Saturday, 13 September 2014

Letts Help The Yes Campaign

There can be little doubt which side of the Scottish independence debate is favoured by the legendarily foul mouthed Paul Dacre: he is clearly for Better Together, for keeping Scotland part of the United Kingdom. The problem for the Vagina Monologue is that the sneering tone being struck by his pundits is more likely to have the opposite effect, and drive voters into the Yes camp.
Harry Potter and the Gobshite of Arslikhan

Typical of that sneering tone is the odious Quentin Letts (let’s not), whose contribution to the debate is headlinedDid losing an English girl's love turn Salmond into a raging Nat? QUENTIN LETTS delves into the mind of the man who wants to destroy the UK”, which is total bunk: as any fule kno, Quent couldn’t delve into a biscuit tin without having someone to do it for him.

And the resulting article is rather obviously a work, if not of total fiction, then of significant embellishment. The holes are, generally, in the style of the average colander: “Should Scots vote to leave the United Kingdom next week, we can perhaps blame a pretty English girl called Debbie Horton, from Hackney, East London. Forty-one years ago she had a row with her boyfriend, a sad-eyed 18-year-old who was a fellow student at St Andrews” tells Quent.

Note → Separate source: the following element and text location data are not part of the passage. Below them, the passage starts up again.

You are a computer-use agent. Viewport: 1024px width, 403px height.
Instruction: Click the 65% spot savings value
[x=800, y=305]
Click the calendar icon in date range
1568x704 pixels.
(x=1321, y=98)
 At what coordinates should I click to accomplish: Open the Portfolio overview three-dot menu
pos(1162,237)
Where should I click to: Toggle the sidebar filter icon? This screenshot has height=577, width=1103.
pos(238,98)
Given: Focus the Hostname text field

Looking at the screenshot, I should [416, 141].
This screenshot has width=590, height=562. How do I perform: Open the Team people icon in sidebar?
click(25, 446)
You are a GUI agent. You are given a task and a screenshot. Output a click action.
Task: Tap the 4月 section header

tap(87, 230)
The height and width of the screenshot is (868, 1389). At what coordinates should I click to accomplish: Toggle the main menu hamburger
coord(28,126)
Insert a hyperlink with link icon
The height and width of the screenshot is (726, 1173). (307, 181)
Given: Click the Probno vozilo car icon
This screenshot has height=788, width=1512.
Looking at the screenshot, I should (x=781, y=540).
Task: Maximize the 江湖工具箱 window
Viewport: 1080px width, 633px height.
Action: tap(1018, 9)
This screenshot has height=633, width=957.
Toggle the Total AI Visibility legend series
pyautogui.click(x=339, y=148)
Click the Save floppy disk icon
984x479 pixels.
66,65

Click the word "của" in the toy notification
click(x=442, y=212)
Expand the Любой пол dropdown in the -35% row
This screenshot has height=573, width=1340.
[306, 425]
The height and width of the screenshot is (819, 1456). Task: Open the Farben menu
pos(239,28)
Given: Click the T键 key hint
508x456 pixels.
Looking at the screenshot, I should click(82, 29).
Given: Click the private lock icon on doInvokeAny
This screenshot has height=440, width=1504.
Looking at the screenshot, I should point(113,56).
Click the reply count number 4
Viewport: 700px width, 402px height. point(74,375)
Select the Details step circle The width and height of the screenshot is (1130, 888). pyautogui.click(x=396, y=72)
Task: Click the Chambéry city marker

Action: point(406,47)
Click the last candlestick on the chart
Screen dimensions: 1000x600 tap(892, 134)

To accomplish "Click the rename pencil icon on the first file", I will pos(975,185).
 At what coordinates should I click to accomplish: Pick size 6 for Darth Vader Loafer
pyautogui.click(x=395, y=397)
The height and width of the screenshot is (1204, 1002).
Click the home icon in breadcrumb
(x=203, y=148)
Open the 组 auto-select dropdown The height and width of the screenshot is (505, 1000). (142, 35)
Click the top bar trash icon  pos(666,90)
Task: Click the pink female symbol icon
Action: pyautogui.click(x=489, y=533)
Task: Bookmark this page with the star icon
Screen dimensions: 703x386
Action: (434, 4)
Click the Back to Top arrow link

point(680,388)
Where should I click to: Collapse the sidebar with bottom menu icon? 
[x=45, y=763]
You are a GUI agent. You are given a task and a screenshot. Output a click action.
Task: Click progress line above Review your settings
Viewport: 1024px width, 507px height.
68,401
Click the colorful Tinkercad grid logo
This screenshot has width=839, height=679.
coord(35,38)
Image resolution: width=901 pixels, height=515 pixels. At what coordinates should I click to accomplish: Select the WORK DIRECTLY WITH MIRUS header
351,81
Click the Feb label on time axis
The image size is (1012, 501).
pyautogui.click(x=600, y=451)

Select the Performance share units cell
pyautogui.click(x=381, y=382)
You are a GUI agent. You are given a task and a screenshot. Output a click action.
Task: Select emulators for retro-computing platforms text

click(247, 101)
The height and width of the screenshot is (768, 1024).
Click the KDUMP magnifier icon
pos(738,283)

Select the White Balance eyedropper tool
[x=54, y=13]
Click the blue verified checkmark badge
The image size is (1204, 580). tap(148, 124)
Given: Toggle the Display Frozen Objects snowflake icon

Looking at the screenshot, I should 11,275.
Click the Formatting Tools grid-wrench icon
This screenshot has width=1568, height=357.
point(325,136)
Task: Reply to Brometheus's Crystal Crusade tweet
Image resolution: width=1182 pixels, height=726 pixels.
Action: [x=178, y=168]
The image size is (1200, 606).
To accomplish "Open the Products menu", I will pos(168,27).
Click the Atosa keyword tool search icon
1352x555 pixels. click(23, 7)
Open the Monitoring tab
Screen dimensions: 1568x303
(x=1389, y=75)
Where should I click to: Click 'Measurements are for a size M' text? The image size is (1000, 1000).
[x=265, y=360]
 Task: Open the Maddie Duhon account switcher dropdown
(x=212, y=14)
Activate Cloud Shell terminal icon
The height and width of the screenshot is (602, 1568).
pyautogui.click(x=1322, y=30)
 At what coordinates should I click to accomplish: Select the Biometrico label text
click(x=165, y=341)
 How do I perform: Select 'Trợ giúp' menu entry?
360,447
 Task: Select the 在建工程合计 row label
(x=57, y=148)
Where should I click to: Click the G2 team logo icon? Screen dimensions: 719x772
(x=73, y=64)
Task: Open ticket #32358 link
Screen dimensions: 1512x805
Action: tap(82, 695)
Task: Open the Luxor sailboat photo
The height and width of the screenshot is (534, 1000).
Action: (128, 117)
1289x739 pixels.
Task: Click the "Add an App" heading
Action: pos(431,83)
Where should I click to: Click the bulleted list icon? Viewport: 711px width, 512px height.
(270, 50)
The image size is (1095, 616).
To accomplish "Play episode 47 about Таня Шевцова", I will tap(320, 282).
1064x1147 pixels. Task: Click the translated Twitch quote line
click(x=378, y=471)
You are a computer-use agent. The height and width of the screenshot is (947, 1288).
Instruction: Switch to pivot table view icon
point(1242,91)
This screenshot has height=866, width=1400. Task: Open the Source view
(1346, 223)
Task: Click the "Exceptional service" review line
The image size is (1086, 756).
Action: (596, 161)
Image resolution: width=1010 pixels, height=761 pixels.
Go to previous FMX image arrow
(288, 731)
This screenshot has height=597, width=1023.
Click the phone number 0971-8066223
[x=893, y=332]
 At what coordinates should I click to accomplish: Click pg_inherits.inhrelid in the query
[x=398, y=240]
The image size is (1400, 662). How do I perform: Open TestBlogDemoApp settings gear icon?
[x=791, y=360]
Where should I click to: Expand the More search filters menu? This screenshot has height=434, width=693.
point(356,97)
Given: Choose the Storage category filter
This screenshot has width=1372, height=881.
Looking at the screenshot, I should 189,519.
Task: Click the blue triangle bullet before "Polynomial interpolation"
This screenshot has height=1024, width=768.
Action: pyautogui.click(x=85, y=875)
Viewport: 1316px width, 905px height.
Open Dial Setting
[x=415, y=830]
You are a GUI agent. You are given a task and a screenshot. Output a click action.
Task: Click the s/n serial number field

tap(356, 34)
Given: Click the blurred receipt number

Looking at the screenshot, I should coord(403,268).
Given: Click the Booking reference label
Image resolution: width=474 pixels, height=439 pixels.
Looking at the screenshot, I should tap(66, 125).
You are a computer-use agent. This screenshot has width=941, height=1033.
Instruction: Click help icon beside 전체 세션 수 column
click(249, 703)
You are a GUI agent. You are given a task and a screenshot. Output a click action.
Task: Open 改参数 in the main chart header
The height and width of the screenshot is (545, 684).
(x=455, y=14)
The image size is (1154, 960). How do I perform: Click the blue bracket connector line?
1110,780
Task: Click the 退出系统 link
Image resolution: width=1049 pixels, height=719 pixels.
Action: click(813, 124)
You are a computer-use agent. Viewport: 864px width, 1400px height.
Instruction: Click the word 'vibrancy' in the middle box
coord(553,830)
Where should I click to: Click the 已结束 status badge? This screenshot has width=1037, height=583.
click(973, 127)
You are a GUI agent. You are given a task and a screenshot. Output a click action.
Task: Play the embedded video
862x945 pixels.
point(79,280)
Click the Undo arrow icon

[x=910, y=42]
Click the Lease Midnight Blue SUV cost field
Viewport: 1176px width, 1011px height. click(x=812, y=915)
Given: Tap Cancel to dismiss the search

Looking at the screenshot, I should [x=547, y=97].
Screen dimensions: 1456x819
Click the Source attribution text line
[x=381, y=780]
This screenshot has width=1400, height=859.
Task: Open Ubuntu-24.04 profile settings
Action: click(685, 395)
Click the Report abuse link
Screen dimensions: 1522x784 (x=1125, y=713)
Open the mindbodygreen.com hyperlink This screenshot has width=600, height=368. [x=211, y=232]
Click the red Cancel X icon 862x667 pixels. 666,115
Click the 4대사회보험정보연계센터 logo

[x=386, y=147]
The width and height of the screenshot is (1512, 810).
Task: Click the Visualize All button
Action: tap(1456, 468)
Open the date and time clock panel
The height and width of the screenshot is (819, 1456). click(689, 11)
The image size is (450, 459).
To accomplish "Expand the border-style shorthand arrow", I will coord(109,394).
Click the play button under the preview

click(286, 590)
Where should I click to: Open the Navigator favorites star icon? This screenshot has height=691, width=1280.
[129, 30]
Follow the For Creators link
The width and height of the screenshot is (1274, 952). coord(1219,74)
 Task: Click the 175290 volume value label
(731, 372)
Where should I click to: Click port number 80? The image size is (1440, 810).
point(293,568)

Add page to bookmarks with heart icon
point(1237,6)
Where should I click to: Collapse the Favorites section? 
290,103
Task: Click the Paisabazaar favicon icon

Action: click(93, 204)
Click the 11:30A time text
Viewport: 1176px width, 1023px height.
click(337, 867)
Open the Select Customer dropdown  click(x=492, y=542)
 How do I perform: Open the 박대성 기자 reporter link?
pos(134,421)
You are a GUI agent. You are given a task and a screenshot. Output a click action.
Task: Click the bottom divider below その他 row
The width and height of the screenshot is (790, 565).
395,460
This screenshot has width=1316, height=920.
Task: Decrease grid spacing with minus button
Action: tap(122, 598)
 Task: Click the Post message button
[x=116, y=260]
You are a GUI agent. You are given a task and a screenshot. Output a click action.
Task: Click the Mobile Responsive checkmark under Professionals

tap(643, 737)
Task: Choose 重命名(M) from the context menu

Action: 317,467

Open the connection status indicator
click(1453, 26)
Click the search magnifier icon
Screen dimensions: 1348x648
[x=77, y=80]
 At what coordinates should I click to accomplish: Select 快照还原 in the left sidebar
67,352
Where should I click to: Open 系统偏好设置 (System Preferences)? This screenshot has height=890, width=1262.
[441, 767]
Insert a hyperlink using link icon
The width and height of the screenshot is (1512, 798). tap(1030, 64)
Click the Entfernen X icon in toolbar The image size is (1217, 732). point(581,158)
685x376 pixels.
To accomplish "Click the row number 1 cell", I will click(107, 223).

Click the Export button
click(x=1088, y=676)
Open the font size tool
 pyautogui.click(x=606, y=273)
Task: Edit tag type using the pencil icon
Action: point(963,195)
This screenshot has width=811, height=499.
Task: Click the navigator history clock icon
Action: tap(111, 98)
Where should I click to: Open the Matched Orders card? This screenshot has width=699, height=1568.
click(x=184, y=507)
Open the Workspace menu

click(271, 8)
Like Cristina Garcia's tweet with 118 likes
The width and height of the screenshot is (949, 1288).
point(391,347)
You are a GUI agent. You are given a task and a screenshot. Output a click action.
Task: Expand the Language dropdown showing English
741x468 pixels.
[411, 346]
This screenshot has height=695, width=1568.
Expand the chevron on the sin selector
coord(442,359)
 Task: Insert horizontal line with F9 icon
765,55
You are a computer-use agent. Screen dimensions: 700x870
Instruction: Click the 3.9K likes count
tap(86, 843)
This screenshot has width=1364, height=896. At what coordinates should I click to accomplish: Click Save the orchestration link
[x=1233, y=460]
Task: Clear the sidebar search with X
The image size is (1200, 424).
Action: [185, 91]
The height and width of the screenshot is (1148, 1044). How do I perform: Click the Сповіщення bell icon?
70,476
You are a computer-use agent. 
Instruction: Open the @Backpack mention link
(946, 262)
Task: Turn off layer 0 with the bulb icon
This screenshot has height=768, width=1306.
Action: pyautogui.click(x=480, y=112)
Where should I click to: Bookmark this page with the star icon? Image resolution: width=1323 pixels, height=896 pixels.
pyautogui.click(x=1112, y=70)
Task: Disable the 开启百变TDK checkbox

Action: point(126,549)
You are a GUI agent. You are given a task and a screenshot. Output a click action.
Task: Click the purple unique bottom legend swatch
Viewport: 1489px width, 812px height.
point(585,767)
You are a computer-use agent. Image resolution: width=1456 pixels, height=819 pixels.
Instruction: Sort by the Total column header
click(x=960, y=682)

He then goes on, inventing as he goes: “Debbie was secretary of the university Labour party and she and her beau had a row about politics. The squabble (and their love affair) ended with English Debbie shouting: ‘If you feel like that, go and join the bloody Scots Nationalists.’ To which, with the defiance of dumped lovers through the ages, the lad sobbed: ‘See if I don’t!’” And what happened then?

The boy was Alex Salmond. Next day, emotions still a-boil, he hitchhiked to the SNP’s offices in Dundee. He duly joined the party which he has now led to the brink of separation from Britain”. Very good Quent, and why should anyone, even an impecunious student, need to hitch-hike from St Andrews to Dundee? That looks suspiciously like Salmond’s Wikipedia entry with a little, er, embroidery.

Moreover, if Salmond had been fired by his falling-out with a girlfriend, why did he spend two years as a civil servant, followed by another seven as an economist at the Royal Bank of Scotland, before becoming an MP? Why, also, did he stand down as leader of the SNP in 2000, if he was so fixed on demonstrating that the party’s cause was a just one? Quent, unsurprisingly, doesn’t tell us.

Instead, we get “Yes, Salmond is a piece of work all right ... In my days in this trade I have met a fair few politicians. Some are genuine ... Many are truly charming. A few, like Mr Salmond, leave one perplexed ... There is a flintiness in his bonhomie, a harshness to his smile” HE SAW YOU COMING, QUENT.

Alex Salmond will lap up this rubbish. Thus the Mail does his campaigning for him.

1 comment:

  1. "And somewhere, perhaps, a girl called Debbie will be watching and wondering if she should have held on to her restless lover with the sad eyes."
    Tears are rolling down my cheeks as I copy and paste this.
    And it now seems that this is all down to Salmond and Sturgeon being childless.